MaaS-nar shortTextToSpeech
Request Method:
POST
Request Path:
/tts-n/text-to-speech/{responseFormat}
pathVariables
| Parameter | Description | Example |
|---|---|---|
| responseFormat | Audio format (mp3/m4a) | mp3 |
queryParams
| Parameter | Description | Example |
|---|---|---|
| voice | voice Possible values |
Yifei |
| voice-speed | Speech speed Possible values fast normal slow numeric between 0.3-2 |
normal |
| voice-volume | Volume Possible values x-loud loud standard soft x-soft normalized |
loud |
Request header
| Parameter | Description | Example |
|---|---|---|
| Accept | Fixed value:application/octet-stream | application/octet-stream |
| Authorization | AccessKey Bearer ${AccessKey} | Bearer RWXXXX0Gd |
| Content-type | Possible values text/plain application/application/x-www-form-urlencoded text/vtt application/x-subrip text/srt |
text/plain |
The request body format and the Content-Type in the header need to correspond.
Request body
Please ensure that the Content-Type and the body format are properly aligned.

◆ **Data rows**
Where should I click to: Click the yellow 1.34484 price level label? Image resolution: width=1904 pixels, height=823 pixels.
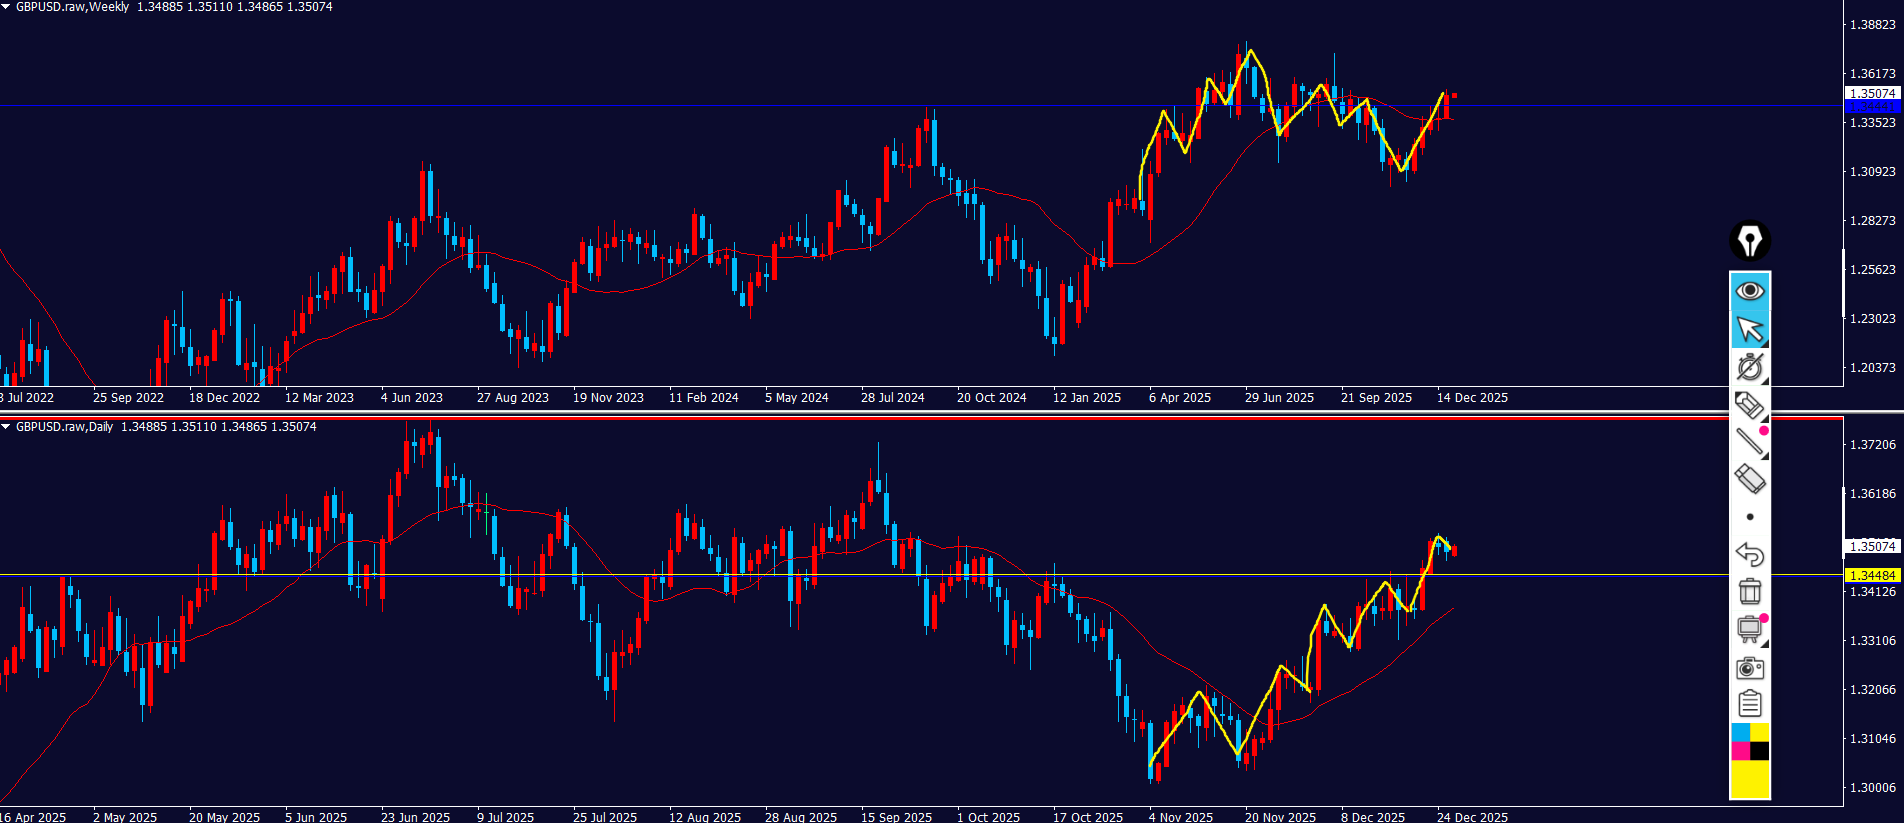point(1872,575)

==

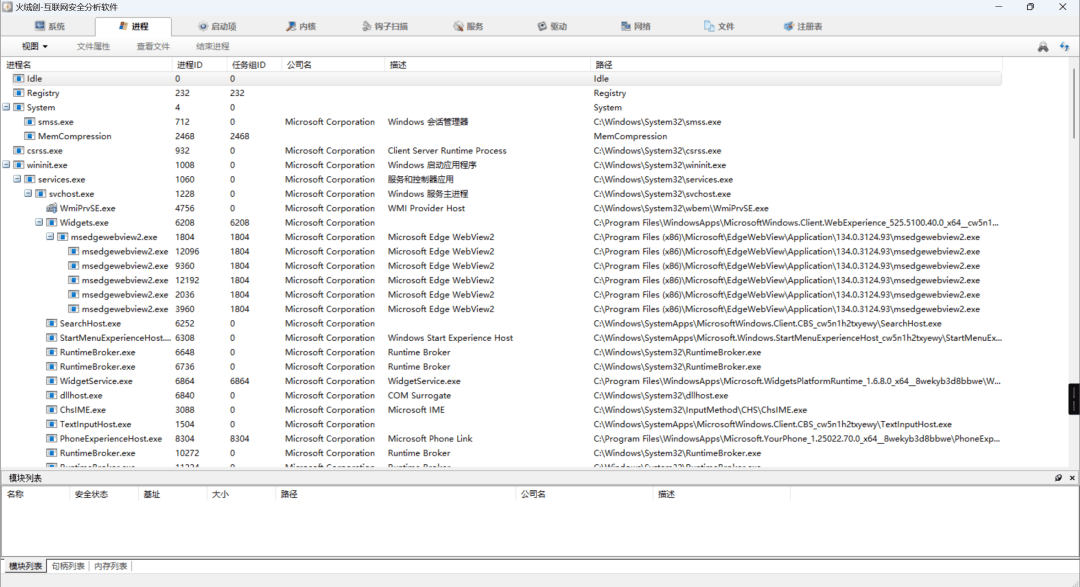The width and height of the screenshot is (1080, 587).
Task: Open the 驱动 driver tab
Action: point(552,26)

* * *

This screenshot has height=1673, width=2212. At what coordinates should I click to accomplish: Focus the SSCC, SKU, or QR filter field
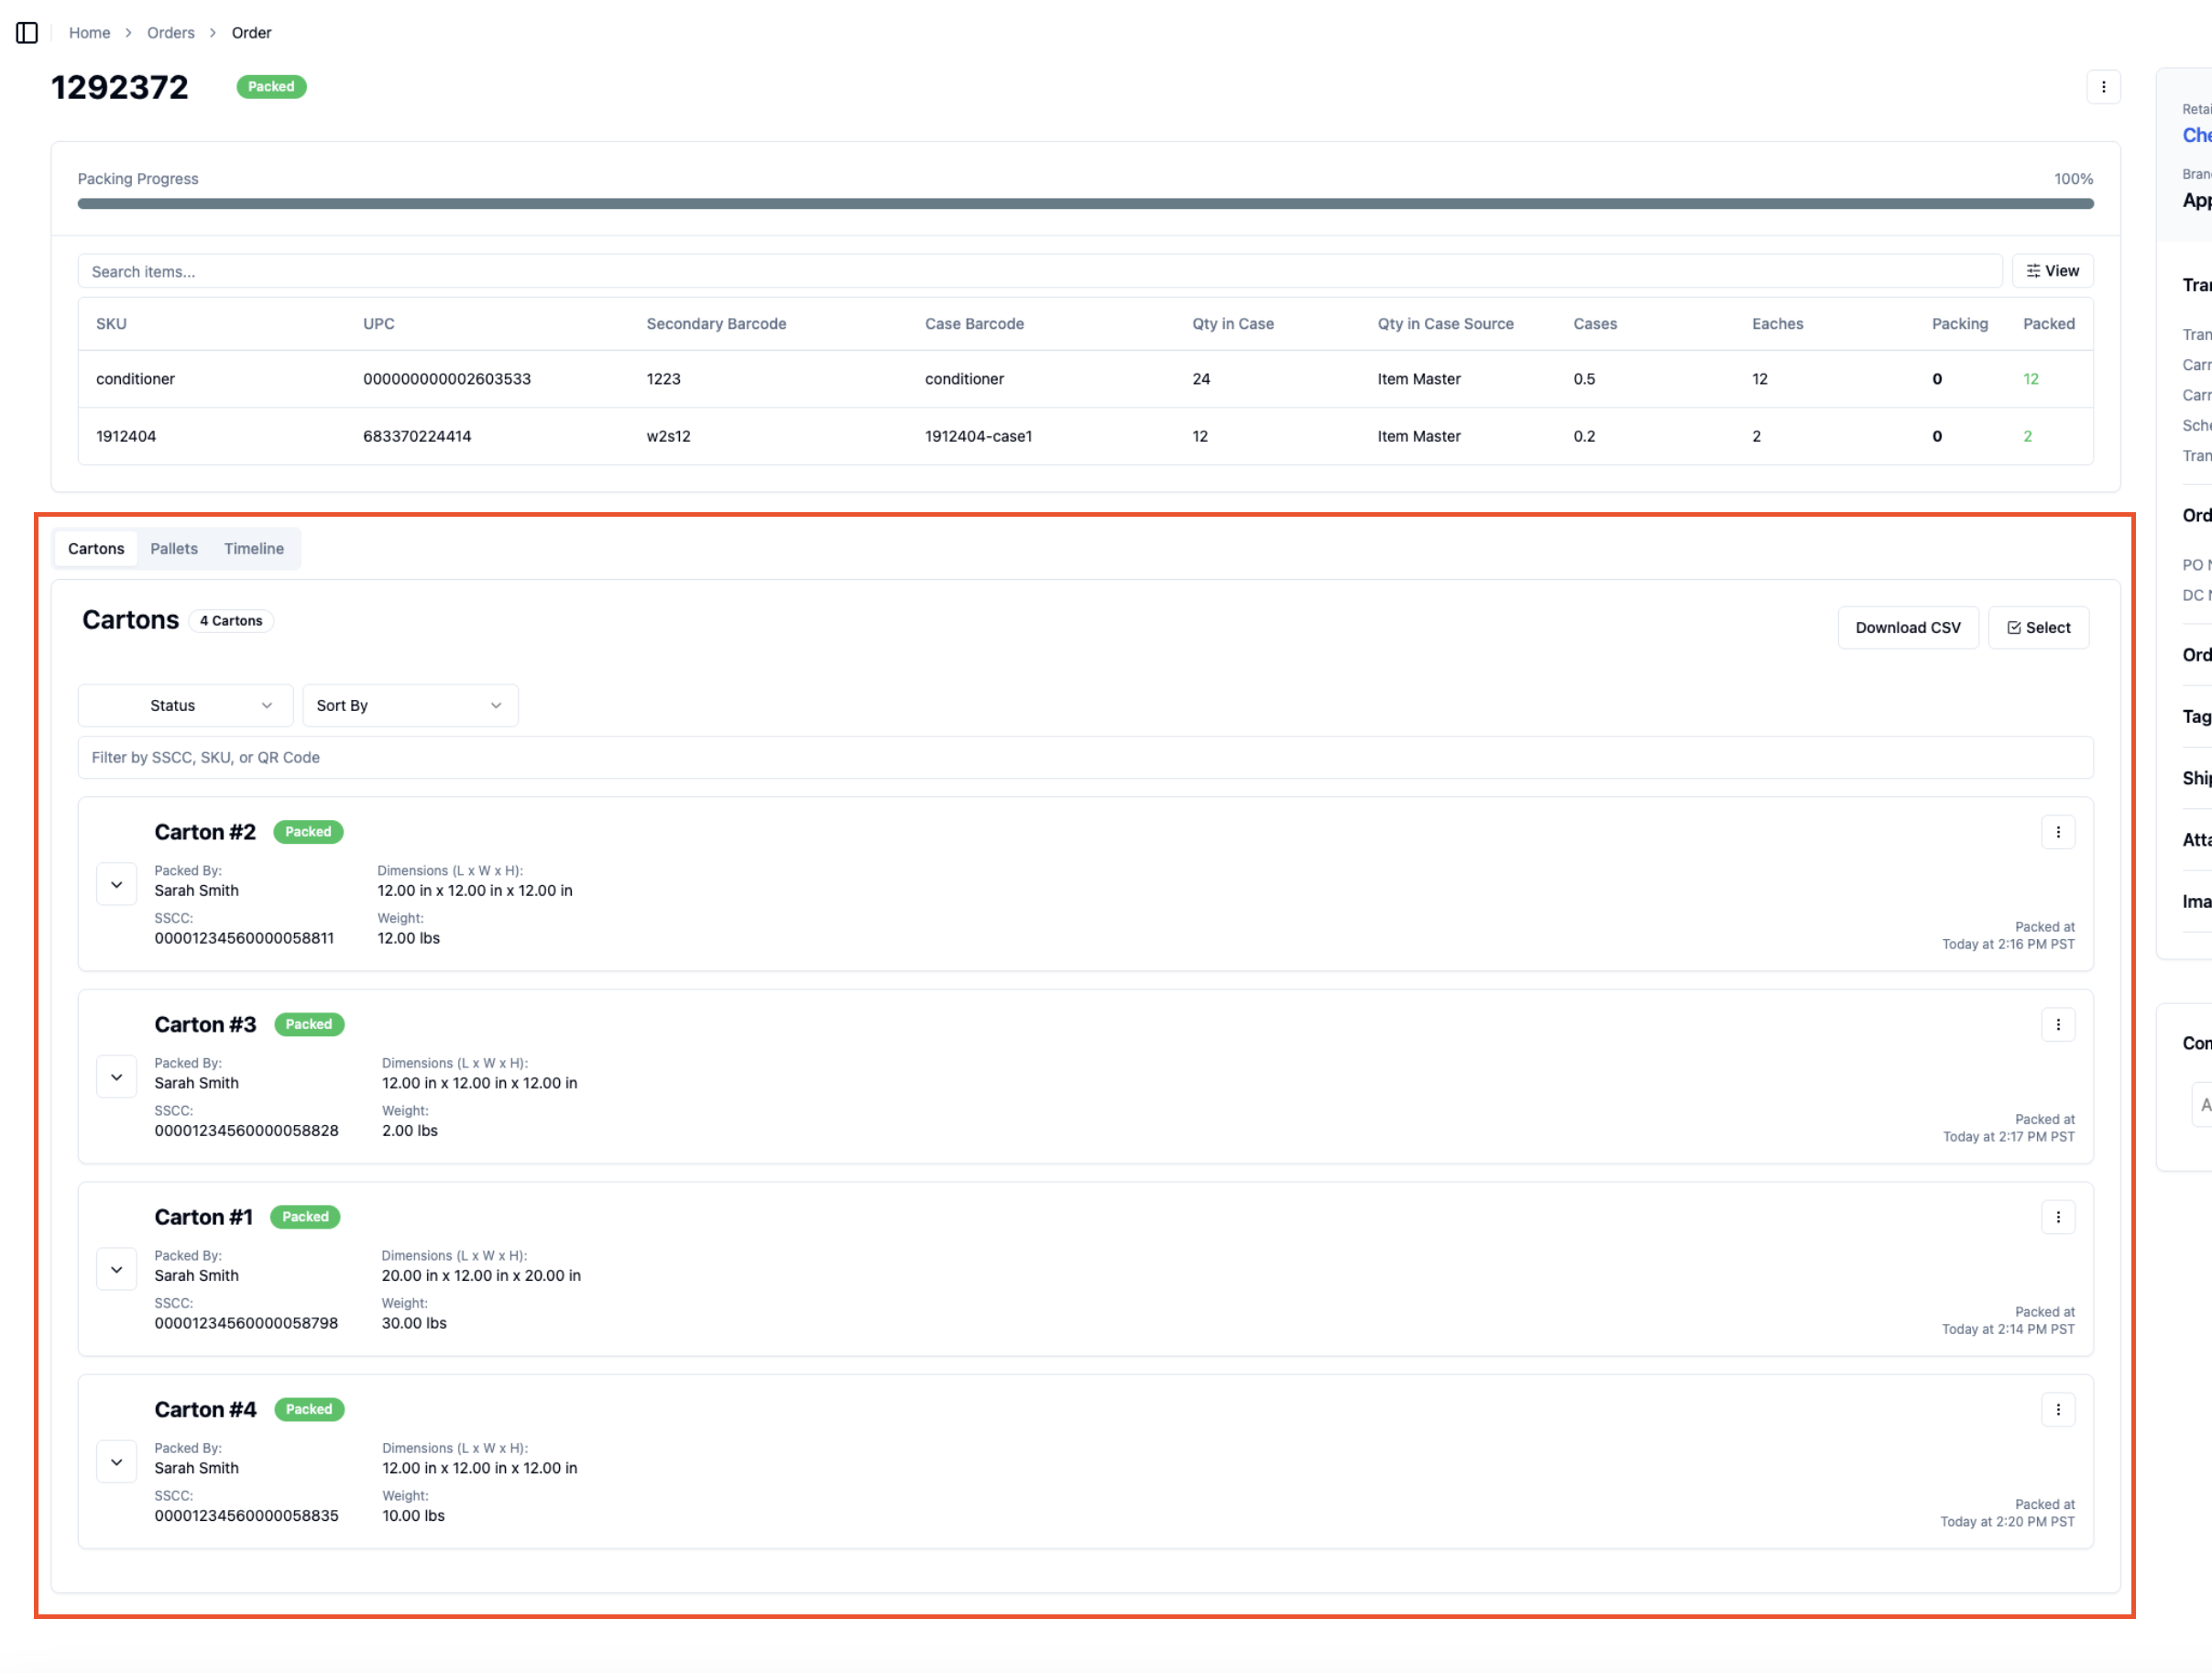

◆ **Required tasks**
**1.** Translate this sentence from the text-to-speech API reference into Spanish: "The request body format and the Content-Type in the header need to correspond."
**2.** In the records, switch "tab" to "panel" in the stretch from the line containing "The width and" through the line containing "Action: point(552,26)". Give back only those lines, with the pictures left out.

◆ **Task-by-task outputs**
**1.** El formato del cuerpo de la solicitud y el Content-Type del encabezado deben corresponderse.

**2.**
The width and height of the screenshot is (1080, 587).
Task: Open the 驱动 driver panel
Action: point(552,26)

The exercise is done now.